- [ENTRIES PROVIDED]
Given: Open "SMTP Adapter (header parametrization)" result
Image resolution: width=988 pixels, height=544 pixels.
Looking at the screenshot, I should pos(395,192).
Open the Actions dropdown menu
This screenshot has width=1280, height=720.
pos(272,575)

- [WHAT THE EXERCISE ASKS] Would you please copy the material above exactly, with nothing left out?

- [RESULT]
Given: Open "SMTP Adapter (header parametrization)" result
Image resolution: width=988 pixels, height=544 pixels.
Looking at the screenshot, I should pos(395,192).
Open the Actions dropdown menu
This screenshot has width=1280, height=720.
pos(272,575)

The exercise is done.